O(1): Customer service workers' hours have no impact on firm profitability or customer pleasure.
CXOs Most of their time is spent on travel, strategic meetings, parties, and/or meetings with minimal floor-level influence. They're good at launching new products but bad at pivoting without disaster. Their directions are being followed.
Devops, UX designers, testers Agile projects revolve around deployment. DevOps controls the levers. Their automation secures results in subsequent cycles.
UX/UI Designers must still prototype UI elements despite improved design tools.
All test cases are proportional to use cases/functional units, hence testers' work is O(N).
Architects Their effort improves code quality. Their right/wrong interference affects product quality and rollout decisions even after the design is set.

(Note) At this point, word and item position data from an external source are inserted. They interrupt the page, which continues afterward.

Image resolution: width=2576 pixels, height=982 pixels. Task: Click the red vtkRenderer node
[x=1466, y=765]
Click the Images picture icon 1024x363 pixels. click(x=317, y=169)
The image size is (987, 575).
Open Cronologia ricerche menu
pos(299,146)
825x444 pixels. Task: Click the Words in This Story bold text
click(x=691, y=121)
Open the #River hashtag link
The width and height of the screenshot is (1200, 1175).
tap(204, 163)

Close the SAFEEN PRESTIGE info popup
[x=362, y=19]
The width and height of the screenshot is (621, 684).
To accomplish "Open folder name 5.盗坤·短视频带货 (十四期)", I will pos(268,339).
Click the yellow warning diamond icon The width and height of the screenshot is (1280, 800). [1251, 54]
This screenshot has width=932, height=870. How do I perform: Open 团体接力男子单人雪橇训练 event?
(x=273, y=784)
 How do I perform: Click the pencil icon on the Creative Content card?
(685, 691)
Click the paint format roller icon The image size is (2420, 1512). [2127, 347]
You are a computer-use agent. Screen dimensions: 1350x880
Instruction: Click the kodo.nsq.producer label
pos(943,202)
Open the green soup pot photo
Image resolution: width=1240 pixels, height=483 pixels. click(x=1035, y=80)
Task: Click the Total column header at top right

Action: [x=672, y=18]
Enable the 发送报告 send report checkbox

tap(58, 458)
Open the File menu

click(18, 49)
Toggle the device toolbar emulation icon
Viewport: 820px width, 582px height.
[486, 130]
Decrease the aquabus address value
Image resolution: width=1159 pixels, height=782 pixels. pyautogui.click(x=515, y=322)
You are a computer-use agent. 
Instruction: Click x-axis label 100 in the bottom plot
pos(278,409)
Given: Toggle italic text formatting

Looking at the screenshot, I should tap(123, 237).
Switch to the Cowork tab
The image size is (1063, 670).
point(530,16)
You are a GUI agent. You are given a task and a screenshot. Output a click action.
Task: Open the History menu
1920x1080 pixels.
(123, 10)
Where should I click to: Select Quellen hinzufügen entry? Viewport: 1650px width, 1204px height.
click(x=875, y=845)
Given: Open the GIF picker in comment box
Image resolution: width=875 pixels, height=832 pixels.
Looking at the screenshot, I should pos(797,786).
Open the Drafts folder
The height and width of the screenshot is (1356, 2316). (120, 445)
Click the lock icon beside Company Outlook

Core Developers Only core developers can write code and own requirements. When people understand and own their labor, the output improves dramatically. A single character error can spread undetected throughout the SDLC and cost millions.
Core devs introduce/eliminate 1000x bugs, refactoring attempts, and regression. Following our earlier hypothesis.
The fastest way to do something is to do it right, no matter how long it takes.
Conclusion:
Google is at the liberal extreme of the employee-handling spectrum
Microsoft faced an existential crisis after 2000. It didn't choose Amazon's data-driven people management to revitalize itself.
Instead, it entrusted developers. It welcomed emerging technologies and opened up to open source, something it previously opposed.
Google is too lax in its employee-handling practices. With that foundation, it can only follow Amazon, no matter how carefully.
Any attempt to redefine people's measurements will affect the organization emotionally.
The more Google compares apples to apples, the higher its chances for future rebirth.

M.G. Siegler
3 years ago
G3nerative
Generative AI hype: some thoughts
The sudden surge in "generative AI" startups and projects feels like the inverse of the recent "web3" boom. Both came from hyped-up pots. But while web3 hyped idealistic tech and an easy way to make money, generative AI hypes unsettling tech and questions whether it can be used to make money.
Web3 is technology looking for problems to solve, while generative AI is technology creating almost too many solutions. Web3 has been evangelists trying to solve old problems with new technology. As Generative AI evolves, users are resolving old problems in stunning new ways.
It's a jab at web3, but it's true. Web3's hype, including crypto, was unhealthy. Always expected a tech crash and shakeout. Tech that won't look like "web3" but will enhance "web2"
But that doesn't mean AI hype is healthy. There'll be plenty of bullshit here, too. As moths to a flame, hype attracts charlatans. Again, the difference is the different starting point. People want to use it. Try it.
With the beta launch of Dall-E 2 earlier this year, a new class of consumer product took off. Midjourney followed suit (despite having to jump through the Discord server hoops). Twelve more generative art projects. Lensa, Prisma Labs' generative AI self-portrait project, may have topped the hype (a startup which has actually been going after this general space for quite a while). This week, ChatGPT went off-topic.
This has a "fake-it-till-you-make-it" vibe. We give these projects too much credit because they create easy illusions. This also unlocks new forms of creativity. And faith in new possibilities.
As a user, it's thrilling. We're just getting started. These projects are not only fun to play with, but each week brings a new breakthrough. As an investor, it's all happening so fast, with so much hype (and ethical and societal questions), that no one knows how it will turn out. Web3's demand won't be the issue. Too much demand may cause servers to melt down, sending costs soaring. Companies will try to mix rapidly evolving tech to meet user demand and create businesses. Frustratingly difficult.
Anyway, I wanted an excuse to post some Lensa selfies.
These are really weird. I recognize them as me or a version of me, but I have no memory of them being taken. It's surreal, out-of-body. Uncanny Valley.